— Dataset records —

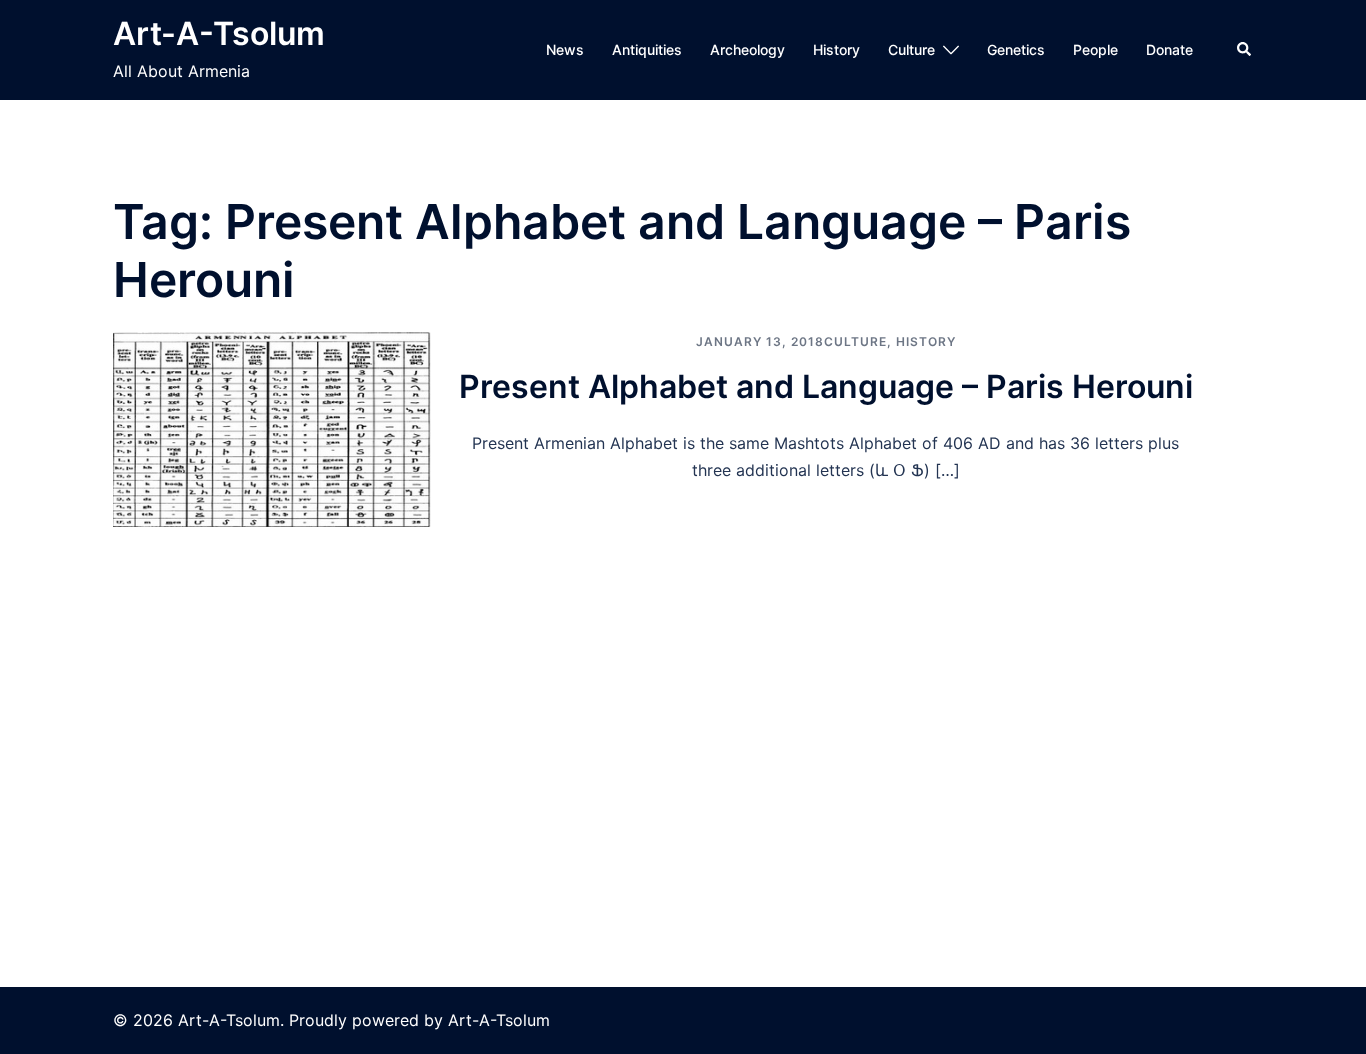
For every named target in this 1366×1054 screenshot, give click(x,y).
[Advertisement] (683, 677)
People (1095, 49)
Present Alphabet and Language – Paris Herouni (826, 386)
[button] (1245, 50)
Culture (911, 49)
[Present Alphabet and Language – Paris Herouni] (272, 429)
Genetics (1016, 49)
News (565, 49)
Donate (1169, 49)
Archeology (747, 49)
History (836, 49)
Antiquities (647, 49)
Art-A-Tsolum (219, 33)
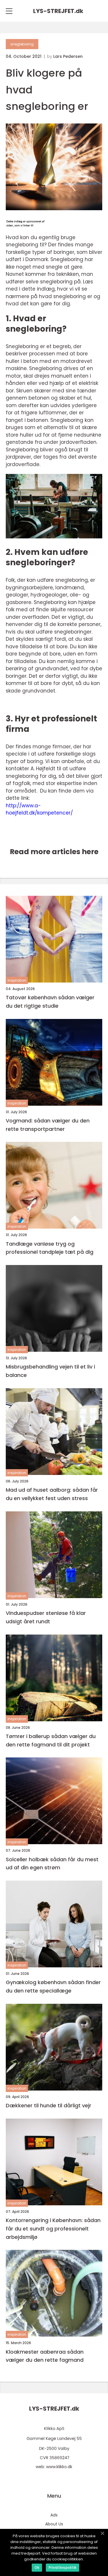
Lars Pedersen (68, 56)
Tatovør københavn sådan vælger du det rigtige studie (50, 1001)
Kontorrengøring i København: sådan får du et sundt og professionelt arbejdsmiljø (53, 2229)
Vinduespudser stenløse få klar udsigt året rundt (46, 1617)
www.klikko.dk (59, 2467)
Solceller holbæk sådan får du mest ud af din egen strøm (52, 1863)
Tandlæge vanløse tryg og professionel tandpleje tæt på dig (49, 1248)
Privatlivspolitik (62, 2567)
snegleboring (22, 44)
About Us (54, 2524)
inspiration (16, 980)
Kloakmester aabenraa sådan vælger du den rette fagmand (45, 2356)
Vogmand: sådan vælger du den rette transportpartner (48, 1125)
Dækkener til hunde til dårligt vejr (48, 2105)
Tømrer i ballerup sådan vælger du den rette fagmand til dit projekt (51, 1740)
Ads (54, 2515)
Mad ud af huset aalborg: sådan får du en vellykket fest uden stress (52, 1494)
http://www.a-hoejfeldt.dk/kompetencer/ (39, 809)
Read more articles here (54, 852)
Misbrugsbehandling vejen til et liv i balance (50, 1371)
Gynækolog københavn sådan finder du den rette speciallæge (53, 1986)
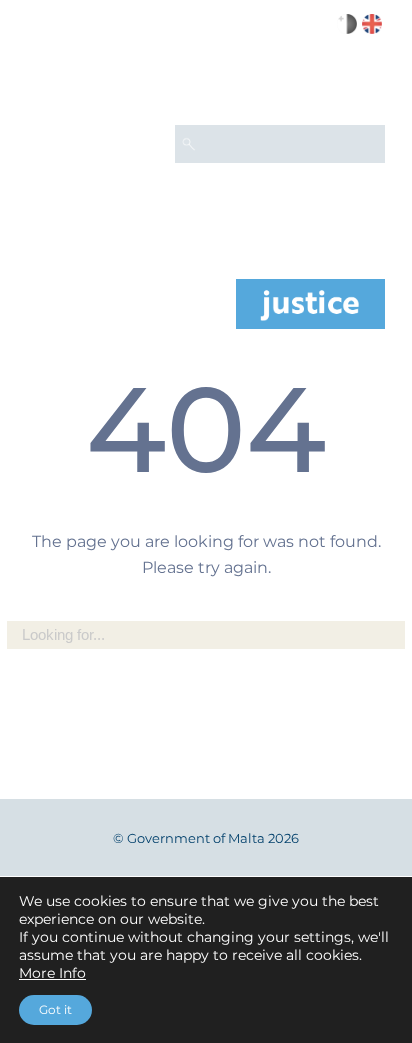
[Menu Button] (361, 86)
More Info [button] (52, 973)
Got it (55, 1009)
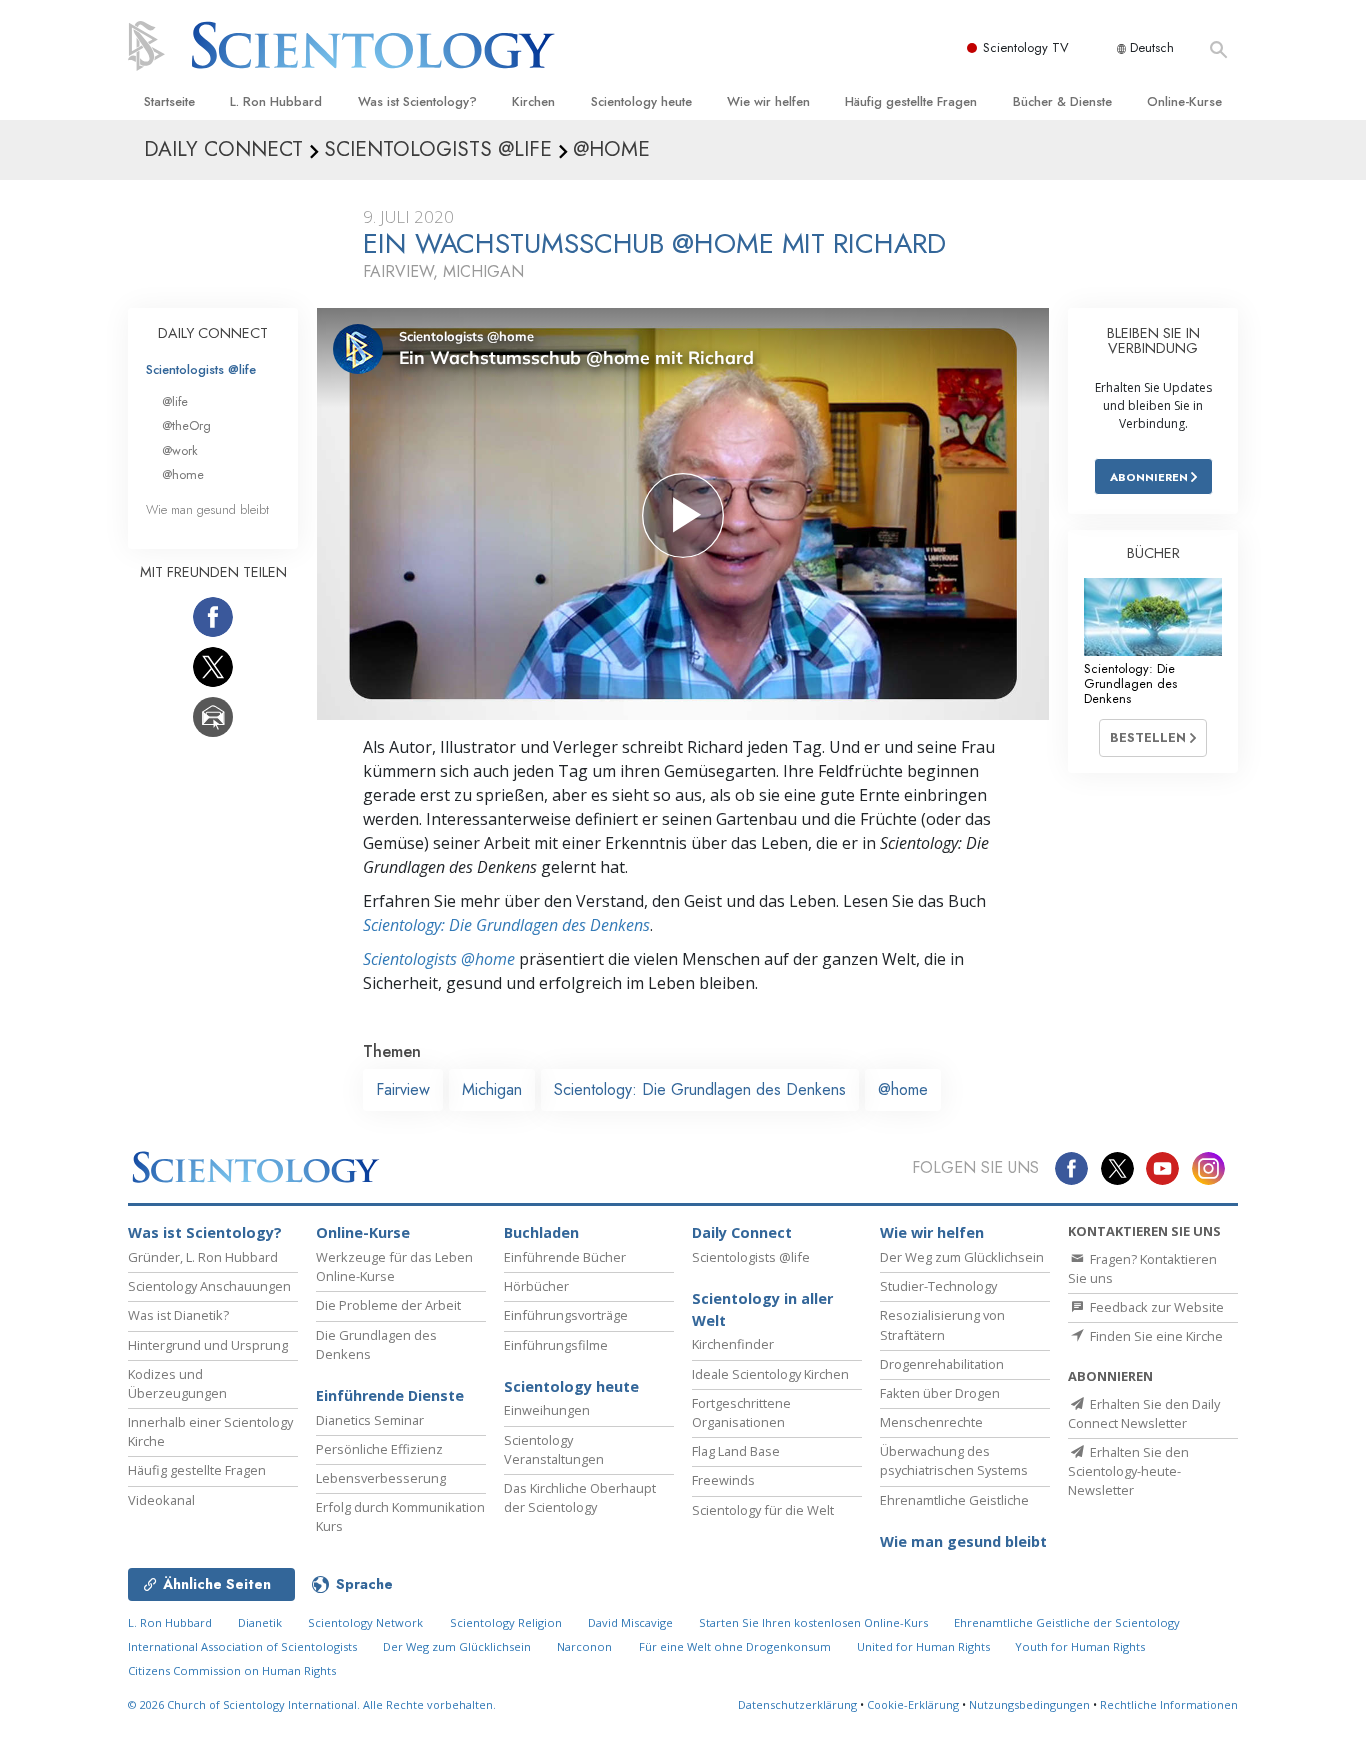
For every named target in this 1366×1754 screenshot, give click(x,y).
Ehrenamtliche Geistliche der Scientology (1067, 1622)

— What is expected —
The required answer is every line from the one containing "Art-A-Tsolum (219, 33)" through the last line of the entries, restated word for word and with no pictures.

— Exercise answer —
Art-A-Tsolum (219, 33)
Lars Pedersen (68, 56)
Tatovør københavn sådan vælger du det rigtige studie (50, 1001)
Kontorrengøring i København: sådan får du et sundt og professionelt arbejdsmiljø (53, 2229)
Vinduespudser stenløse få klar udsigt året rundt (46, 1617)
www.klikko.dk (59, 2467)
Solceller holbæk sådan får du mest ud af din egen strøm (52, 1863)
Tandlæge vanløse tryg og professionel tandpleje tæt på dig (49, 1248)
Privatlivspolitik (62, 2567)
snegleboring (22, 44)
About Us (54, 2524)
inspiration (16, 980)
Kloakmester aabenraa sådan vælger du den rette fagmand (45, 2356)
Vogmand: sådan vælger du den rette transportpartner (48, 1125)
Dækkener til hunde til dårligt vejr (48, 2105)
Tømrer i ballerup sådan vælger du den rette fagmand til dit projekt (51, 1740)
Ads (54, 2515)
Mad ud af huset aalborg: sådan får du en vellykket fest uden stress (52, 1494)
http://www.a-hoejfeldt.dk/kompetencer/ (39, 809)
Read more articles here (54, 852)
Misbrugsbehandling vejen til et liv i balance (50, 1371)
Gynækolog københavn sådan finder du den rette speciallæge (53, 1986)
[Menu Button] (361, 86)
More Info [button] (52, 973)
Got it (55, 1009)
For every named target in this 1366×1754 screenshot, give click(x,y).
Ehrenamtliche Geistliche der Scientology (1067, 1622)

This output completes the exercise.